SUMMARY OF THE INVENTION 

[0007] Embodiments of the invention generally provide methods, computer systems, 
and program products to keep information in a database accurate and up to date. One 
embodiment utilizes information from a user's browsing session to update information 
in a database. Another embodiment keeps information in the database tables up to 
date without requiring manual intervention. 

[0008] One embodiment provides a method for updating a database, comprising: 
receiving a change request from a browser and executing a database update program 
in response to the change request. The change request may be a page redirect 
request from a first network address to a second network address, and the database 
update program replaces the first network address with the second network address in 
one or more data tables in the database. The change request may also be a web page 
change request, and the database update program is a trigger program for determining 
additional programs to be run to update the database. 

[0009] Another embodiment provides a computer system comprising a memory 
containing at least a database management system comprising a database update 
program and at least one table and a processor which, when executing the database 
update program, is configured to update the at least one table in response to receiving 
a change request from a browser. The computer system may further comprise a 
network connection configured to allow communication with the browser. 

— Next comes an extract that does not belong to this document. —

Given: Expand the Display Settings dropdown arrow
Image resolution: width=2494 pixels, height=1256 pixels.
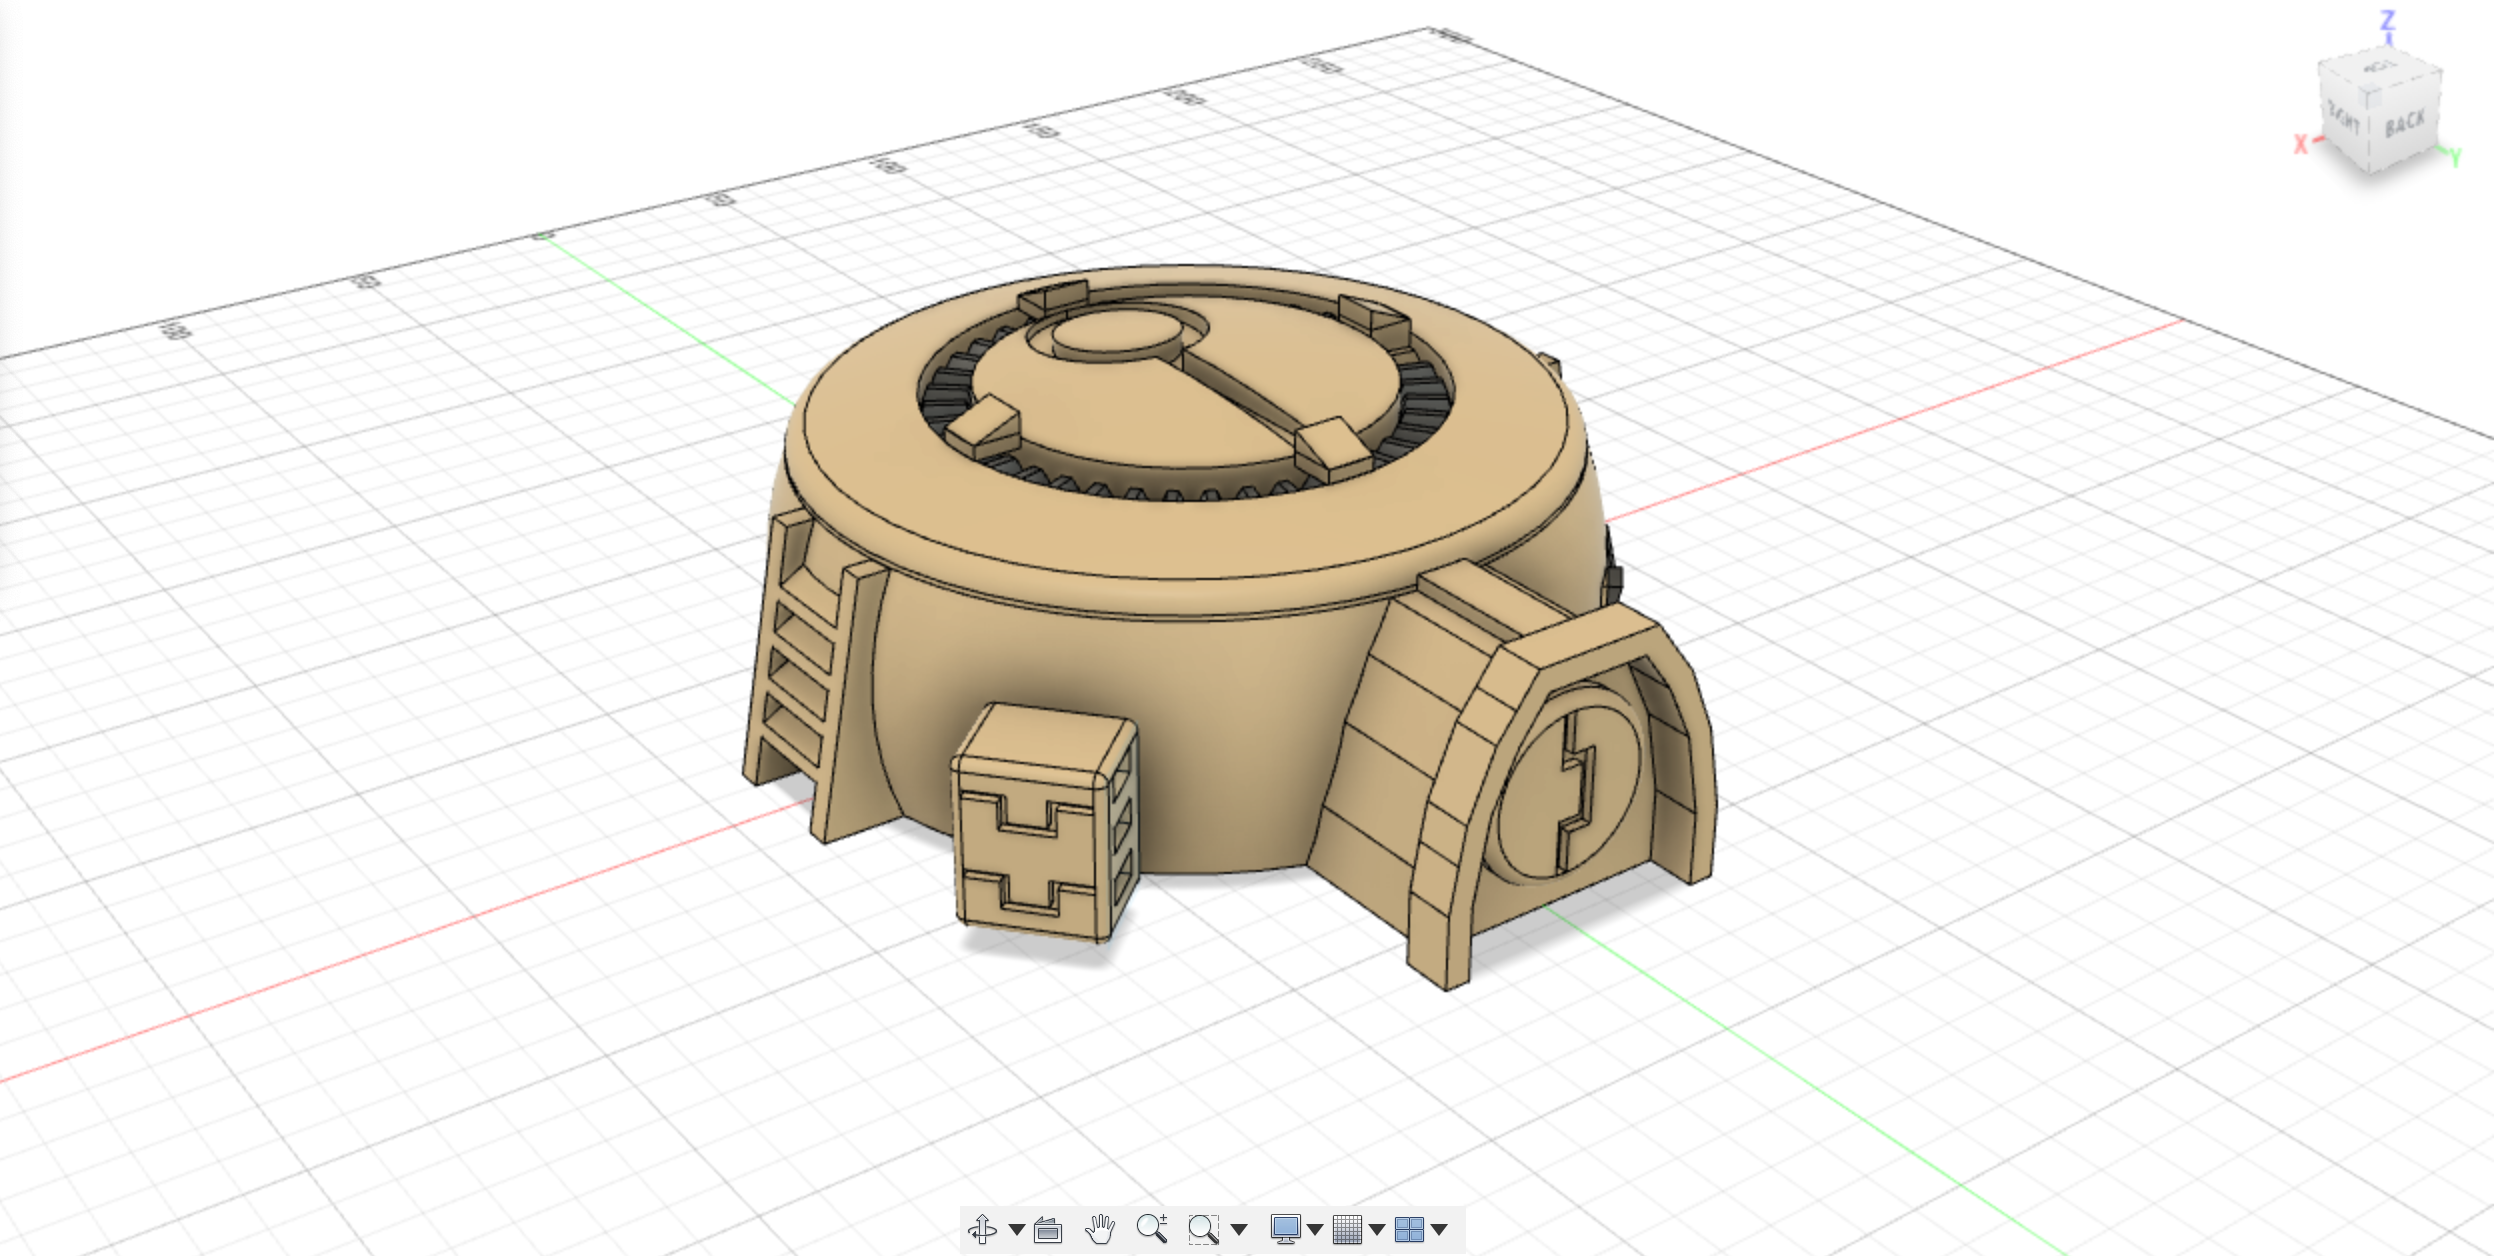Looking at the screenshot, I should pos(1315,1230).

[0010] Another embodiment provides a method for updating a database, 
comprising: tunneling to each network address on a list of network addresses; 
determining one or more changes related to the network address; and updating the 
database according to the one or more changes. The method may further comprise 
generating the list of network addresses from the database. 

[0011] Other embodiments provide a signal bearing medium, comprising a program 
which, when executed by a processor, performs an operation for updating a database.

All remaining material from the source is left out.